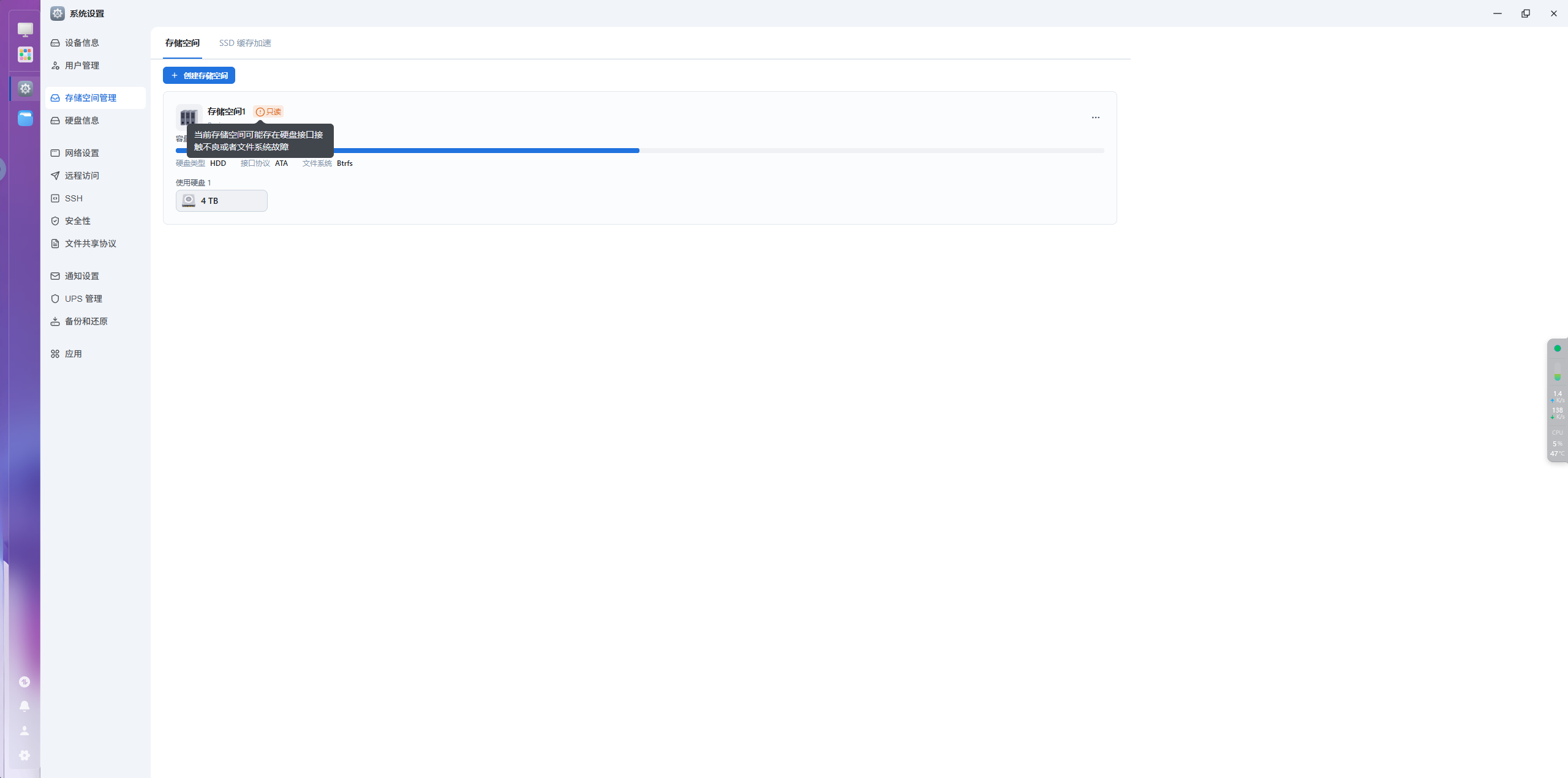Viewport: 1568px width, 778px height.
Task: Open the desktop monitor icon in the dock
Action: (x=25, y=29)
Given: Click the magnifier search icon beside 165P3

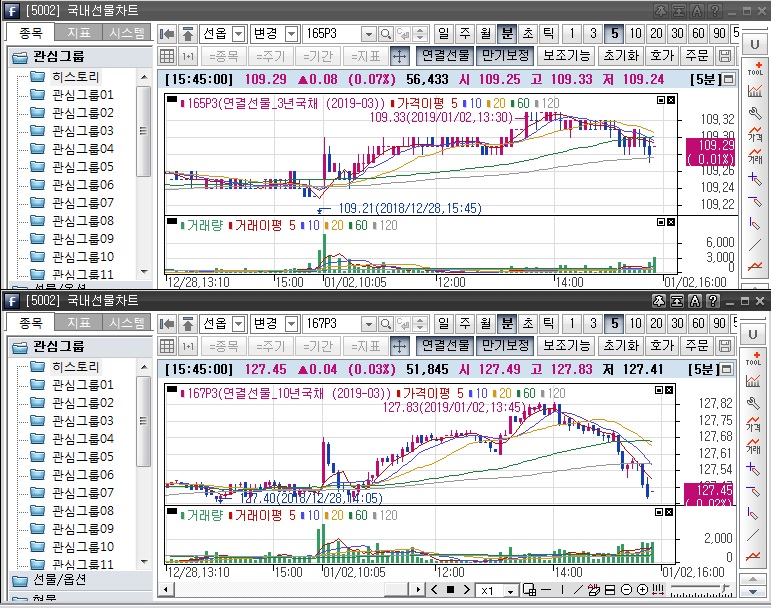Looking at the screenshot, I should pyautogui.click(x=386, y=33).
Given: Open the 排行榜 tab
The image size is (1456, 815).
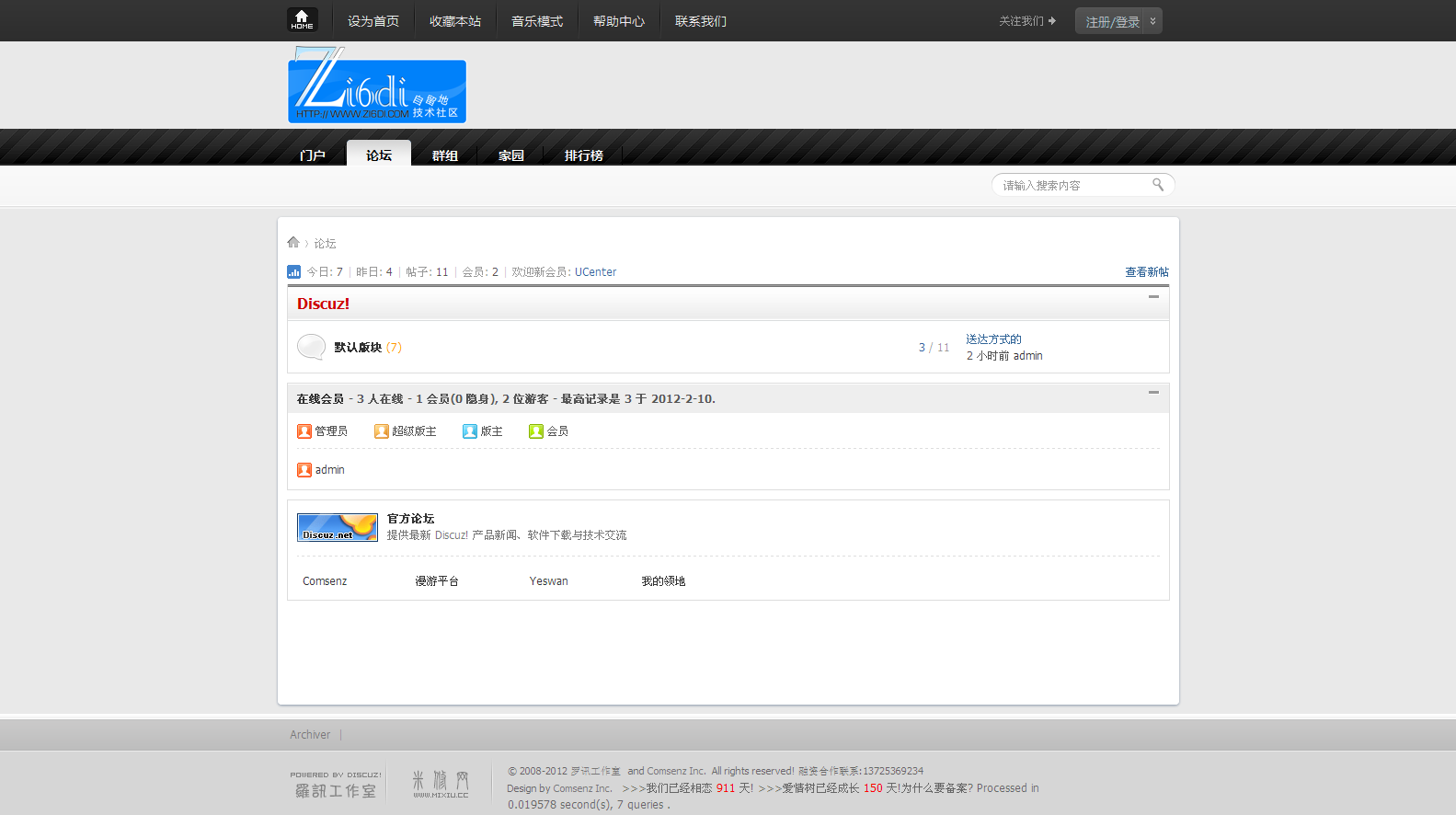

=====

• _Task details_: Please write out the listing above word for word, leaving out the pictures.

• _Finished exercise_:
Viewport: 1568px width, 778px height.
Task: Open the desktop monitor icon in the dock
Action: (x=25, y=29)
Given: Click the magnifier search icon beside 165P3

Looking at the screenshot, I should pyautogui.click(x=386, y=33).
Given: Open the 排行榜 tab
The image size is (1456, 815).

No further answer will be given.